- _What needs to be done_:
In the listing below, locate the line containing "Open the credit card payments icon" and the line containing "You are a computer-use agent. This". Output both of them and every line between, exactly as written, and nothing more.
(Beginning of Exercise data)
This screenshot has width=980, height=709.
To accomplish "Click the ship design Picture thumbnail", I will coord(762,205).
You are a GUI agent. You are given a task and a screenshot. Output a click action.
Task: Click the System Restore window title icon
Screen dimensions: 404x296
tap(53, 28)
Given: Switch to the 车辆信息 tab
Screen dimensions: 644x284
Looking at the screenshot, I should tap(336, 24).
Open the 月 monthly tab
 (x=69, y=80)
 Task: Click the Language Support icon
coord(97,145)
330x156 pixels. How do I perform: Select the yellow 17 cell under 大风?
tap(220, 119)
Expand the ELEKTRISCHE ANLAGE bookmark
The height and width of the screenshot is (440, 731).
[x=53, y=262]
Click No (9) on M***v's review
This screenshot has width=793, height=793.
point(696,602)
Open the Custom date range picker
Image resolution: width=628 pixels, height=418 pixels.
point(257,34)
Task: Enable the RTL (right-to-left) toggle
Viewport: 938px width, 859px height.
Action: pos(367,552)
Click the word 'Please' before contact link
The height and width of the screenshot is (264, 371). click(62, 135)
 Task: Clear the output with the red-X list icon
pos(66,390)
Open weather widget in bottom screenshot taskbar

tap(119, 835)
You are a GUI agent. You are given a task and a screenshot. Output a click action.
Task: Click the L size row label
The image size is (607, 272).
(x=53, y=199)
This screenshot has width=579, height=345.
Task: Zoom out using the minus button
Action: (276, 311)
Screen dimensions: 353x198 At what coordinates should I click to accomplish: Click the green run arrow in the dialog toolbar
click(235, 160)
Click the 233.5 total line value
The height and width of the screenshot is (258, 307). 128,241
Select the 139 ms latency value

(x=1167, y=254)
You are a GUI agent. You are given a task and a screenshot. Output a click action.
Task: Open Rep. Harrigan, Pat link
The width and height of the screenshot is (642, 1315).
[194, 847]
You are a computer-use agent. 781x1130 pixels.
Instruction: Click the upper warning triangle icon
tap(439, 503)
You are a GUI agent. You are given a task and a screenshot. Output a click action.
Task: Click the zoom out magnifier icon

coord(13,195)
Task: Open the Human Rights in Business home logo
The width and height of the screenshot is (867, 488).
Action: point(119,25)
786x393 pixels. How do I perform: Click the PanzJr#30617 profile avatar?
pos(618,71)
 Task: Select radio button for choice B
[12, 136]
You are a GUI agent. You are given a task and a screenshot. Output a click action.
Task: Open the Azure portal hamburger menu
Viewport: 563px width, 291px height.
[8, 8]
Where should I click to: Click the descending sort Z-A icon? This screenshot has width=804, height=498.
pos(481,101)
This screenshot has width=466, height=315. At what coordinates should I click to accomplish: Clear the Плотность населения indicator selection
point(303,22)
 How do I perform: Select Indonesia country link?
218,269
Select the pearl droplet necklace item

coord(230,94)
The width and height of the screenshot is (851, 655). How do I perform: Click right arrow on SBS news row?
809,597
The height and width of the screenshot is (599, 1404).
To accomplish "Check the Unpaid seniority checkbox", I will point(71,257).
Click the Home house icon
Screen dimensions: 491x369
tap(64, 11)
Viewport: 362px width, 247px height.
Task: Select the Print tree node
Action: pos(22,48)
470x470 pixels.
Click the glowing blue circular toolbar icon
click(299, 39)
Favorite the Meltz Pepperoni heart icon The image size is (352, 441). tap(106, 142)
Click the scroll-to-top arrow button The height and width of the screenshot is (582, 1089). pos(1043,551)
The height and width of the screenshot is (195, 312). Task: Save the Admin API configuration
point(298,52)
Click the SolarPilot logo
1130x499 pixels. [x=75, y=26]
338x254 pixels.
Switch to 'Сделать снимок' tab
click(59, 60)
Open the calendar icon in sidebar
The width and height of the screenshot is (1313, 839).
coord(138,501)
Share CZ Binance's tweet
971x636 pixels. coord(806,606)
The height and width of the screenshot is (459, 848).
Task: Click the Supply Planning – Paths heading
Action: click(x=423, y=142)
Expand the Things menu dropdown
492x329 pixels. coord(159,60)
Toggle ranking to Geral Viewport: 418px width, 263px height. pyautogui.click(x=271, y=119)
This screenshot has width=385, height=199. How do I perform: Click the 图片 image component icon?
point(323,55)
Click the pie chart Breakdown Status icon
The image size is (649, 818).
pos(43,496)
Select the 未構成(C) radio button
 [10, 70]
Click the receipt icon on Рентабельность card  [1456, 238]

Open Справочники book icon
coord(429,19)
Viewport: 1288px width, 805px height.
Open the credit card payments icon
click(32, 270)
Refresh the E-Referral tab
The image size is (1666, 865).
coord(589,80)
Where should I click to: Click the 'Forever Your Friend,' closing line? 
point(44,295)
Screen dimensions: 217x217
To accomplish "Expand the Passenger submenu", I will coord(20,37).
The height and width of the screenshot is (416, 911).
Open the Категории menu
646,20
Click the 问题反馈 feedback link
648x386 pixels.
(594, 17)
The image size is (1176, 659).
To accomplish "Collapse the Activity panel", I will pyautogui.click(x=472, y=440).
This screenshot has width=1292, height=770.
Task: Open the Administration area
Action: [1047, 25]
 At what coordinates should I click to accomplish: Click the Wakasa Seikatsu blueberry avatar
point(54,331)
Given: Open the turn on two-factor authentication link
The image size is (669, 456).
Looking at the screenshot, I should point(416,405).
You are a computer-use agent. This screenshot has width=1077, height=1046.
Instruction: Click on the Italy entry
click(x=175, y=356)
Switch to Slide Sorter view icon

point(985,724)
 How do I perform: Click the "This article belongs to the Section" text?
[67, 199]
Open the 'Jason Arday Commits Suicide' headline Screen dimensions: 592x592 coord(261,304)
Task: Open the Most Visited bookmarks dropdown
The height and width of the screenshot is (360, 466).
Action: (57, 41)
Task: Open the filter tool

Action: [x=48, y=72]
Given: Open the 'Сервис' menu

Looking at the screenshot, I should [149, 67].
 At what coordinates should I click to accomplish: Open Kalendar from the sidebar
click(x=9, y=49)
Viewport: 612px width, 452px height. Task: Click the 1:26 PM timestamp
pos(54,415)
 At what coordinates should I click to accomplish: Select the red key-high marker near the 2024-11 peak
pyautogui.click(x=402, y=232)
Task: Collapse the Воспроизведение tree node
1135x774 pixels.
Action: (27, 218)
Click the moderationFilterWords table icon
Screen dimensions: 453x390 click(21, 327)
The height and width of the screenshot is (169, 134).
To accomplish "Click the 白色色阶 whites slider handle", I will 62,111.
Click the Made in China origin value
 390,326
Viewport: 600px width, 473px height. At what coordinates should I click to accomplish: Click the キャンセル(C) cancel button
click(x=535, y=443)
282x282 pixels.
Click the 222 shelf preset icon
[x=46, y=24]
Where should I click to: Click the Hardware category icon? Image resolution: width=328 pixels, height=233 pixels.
(End of Exercise data)
- _Solution to this task_:
Open the credit card payments icon
click(32, 270)
Refresh the E-Referral tab
The image size is (1666, 865).
coord(589,80)
Where should I click to: Click the 'Forever Your Friend,' closing line? 
point(44,295)
Screen dimensions: 217x217
To accomplish "Expand the Passenger submenu", I will coord(20,37).
The height and width of the screenshot is (416, 911).
Open the Категории menu
646,20
Click the 问题反馈 feedback link
648x386 pixels.
(594, 17)
The image size is (1176, 659).
To accomplish "Collapse the Activity panel", I will pyautogui.click(x=472, y=440).
This screenshot has width=1292, height=770.
Task: Open the Administration area
Action: [1047, 25]
 At what coordinates should I click to accomplish: Click the Wakasa Seikatsu blueberry avatar
point(54,331)
Given: Open the turn on two-factor authentication link
The image size is (669, 456).
Looking at the screenshot, I should point(416,405).
You are a computer-use agent. This screenshot has width=1077, height=1046.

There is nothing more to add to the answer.